Questa marginalizzazione silenziosa genera frustrazione. Non solo perché demotiva il personale, ma perché altera la qualità dell’esperienza d’acquisto. Un addetto vendita demoralizzato è meno proattivo, meno incline a proporre soluzioni alternative, meno coinvolto nel ruolo. Perché dovrebbe, dopotutto, visto che il cliente è convinto di avere già tutte le informazioni necessarie? Ma soprattutto, un cliente che rifiuta il confronto, oltre a demolire l’entusiasmo dell’addetto vendita, rischia di fare scelte meno adatte alle sue esigenze reali.

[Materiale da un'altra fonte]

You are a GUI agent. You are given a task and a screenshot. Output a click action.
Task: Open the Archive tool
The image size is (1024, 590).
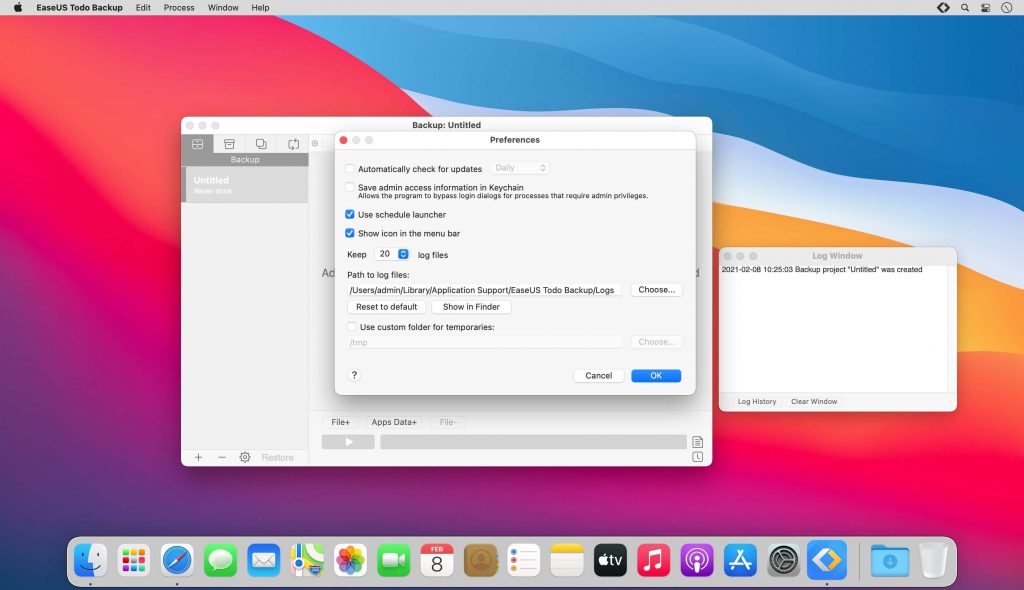229,143
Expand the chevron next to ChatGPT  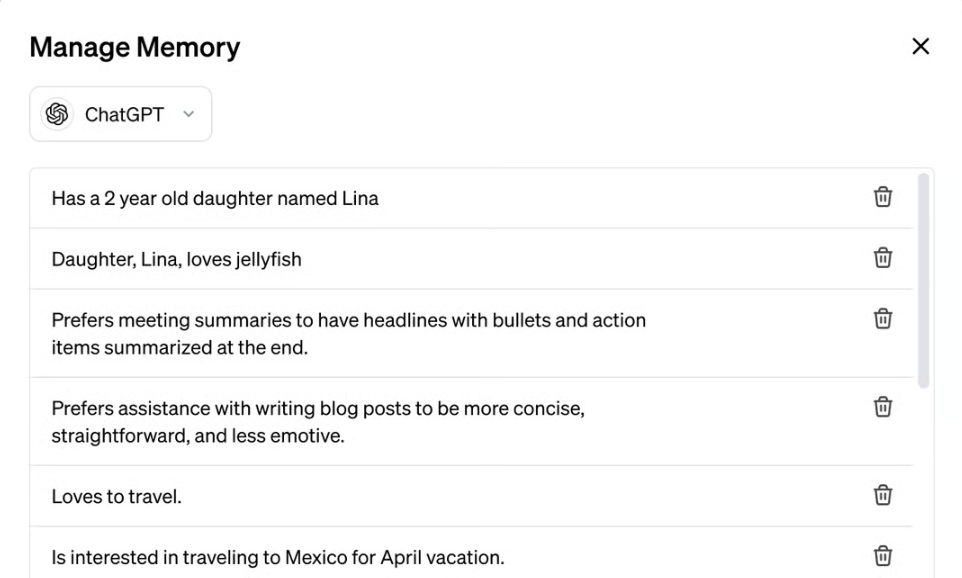[188, 114]
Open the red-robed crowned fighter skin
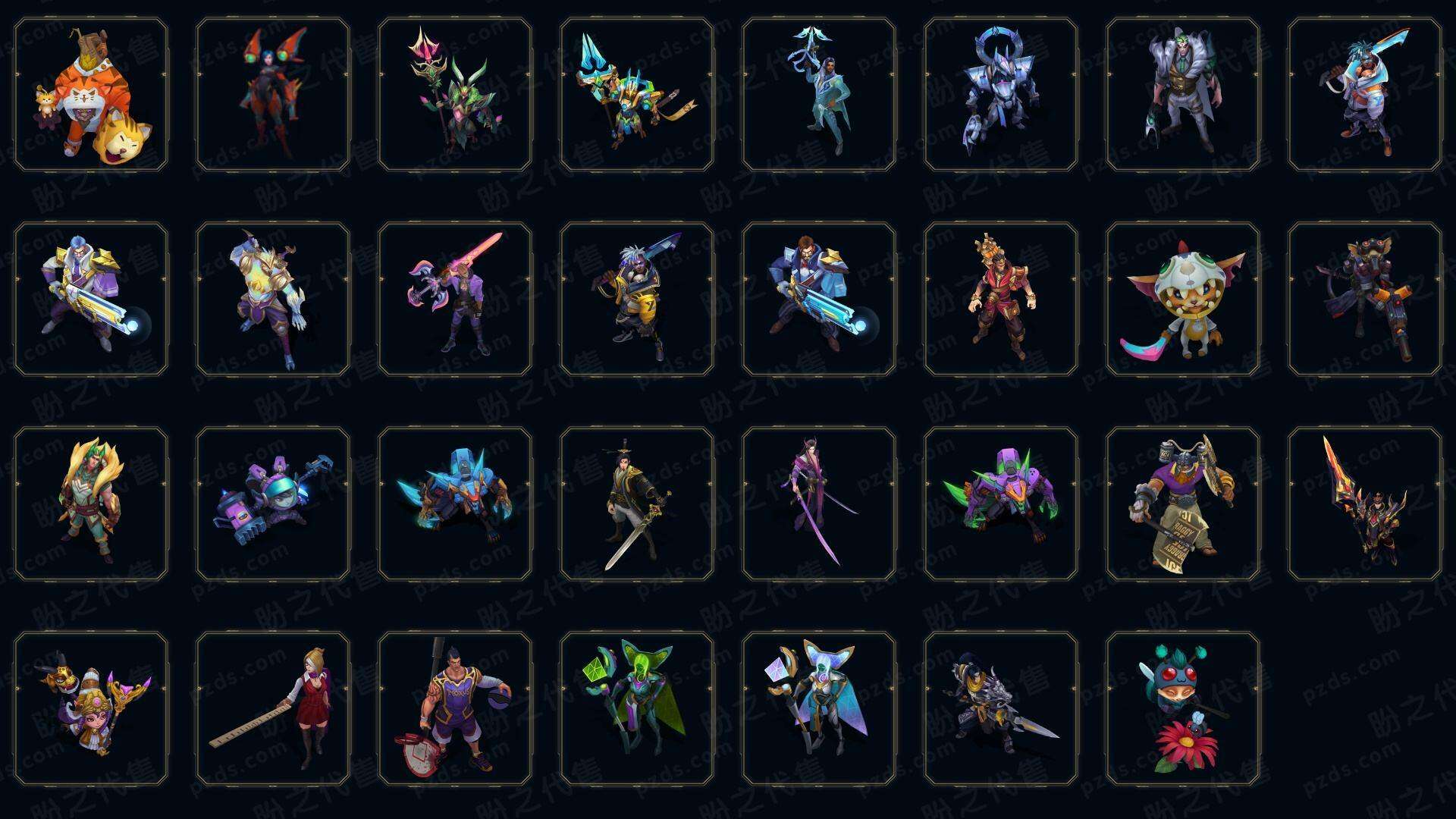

La formazione come ponte tra dati e persone
Eppure è proprio in questo scenario che la formazione torna ad avere un ruolo cruciale. Se l’intelligenza artificiale offre al cliente una prima bussola, è la voce del commesso preparato a poter confermare, smontare o affinare quella rotta. Non basta sapere che “sarebbe meglio acquistare un frigorifero in classe energetica A”: bisogna capire come quel dato si traduce nel concreto della vita domestica, tra abitudini, spazi e reali esigenze. L’addetto competente — aggiornato, curioso, formato — è in grado di trasformare l’informazione grezza in un consiglio tagliato su misura. Non sostituisce la tecnologia, ma la completa. Non si oppone al web, ma lo interpreta. E lo fa con uno strumento che nessun algoritmo può replicare fino in fondo: l’empatia applicata all’esperienza.
Rimettere in circolo la competenza
Le aziende del retail dovranno presto fare i conti con questo nuovo equilibrio. Continuare a investire nella formazione del personale ha un senso diverso oggi: non si tratta di aggiungere informazioni nella testa dell’addetto vendita, ma di aiutarlo a veicolare queste informazioni per concludere una vendita. Solo così si restituisce visibilità, ascolto e valore al ruolo del venditore. E questo passa anche da una comunicazione nuova verso il pubblico: ricordare che la competenza non è una voce autorevole che proviene da un pulpito, ma il consiglio di un amico per fare un acquisto consapevole.
È un po’ come con le scarpe. Online sembrano perfette: ottime recensioni, design accattivante, prezzo giusto. Poi le provi in negozio e scopri che stringono sul collo del piede, la pianta è troppo larga o scivolano sul tallone. Il venditore allora ti conferma che quella particolare marca “veste stretta sul collo” e quel modello è “largo di pianta”. E solo lui poteva fare queste considerazioni, perché ha visto centinaia di clienti come te prima.
Il commesso preparato deve fare proprio questo: guardare “camminare” il cliente, ascoltarlo, suggerire magari un altro modello che non aveva preso in considerazione. Ma, cosa più difficile, fare tutto ciò senza smontare le sue convinzioni.
Ecco perché la formazione non può essere solo un aggiornamento tecnico sui prodotti (non si potrà mai sapere tutto di tutto). Serve qualcosa di più sottile, quasi psicologico: la capacità di riconoscere i punti fermi del cliente, valorizzare quelli sensati e far emergere, con tatto, quelli che cozzano con la realtà. E poi, diciamoci la verità, sono tanto belle le recensioni on-line o le spiegazioni che si trovano su Internet, ma quando incontriamo una persona schietta e sincera scatta un meccanismo primordiale, siamo portati a fidarci di quella persona.
La competenza vera oggi è questa: non saperne di più, ma saperlo dire “con il linguaggio del consumatore”. Conquistare la sua fiducia con frasi che non sembrano uscite da un libro, ma dalla vita quotidiana. Perché una frase vera, detta con competenza e sincerità, vale più di cento frasi fatte. E ha il potere di ristabilire un rapporto di fiducia che oggi è più prezioso che mai. (g.m.)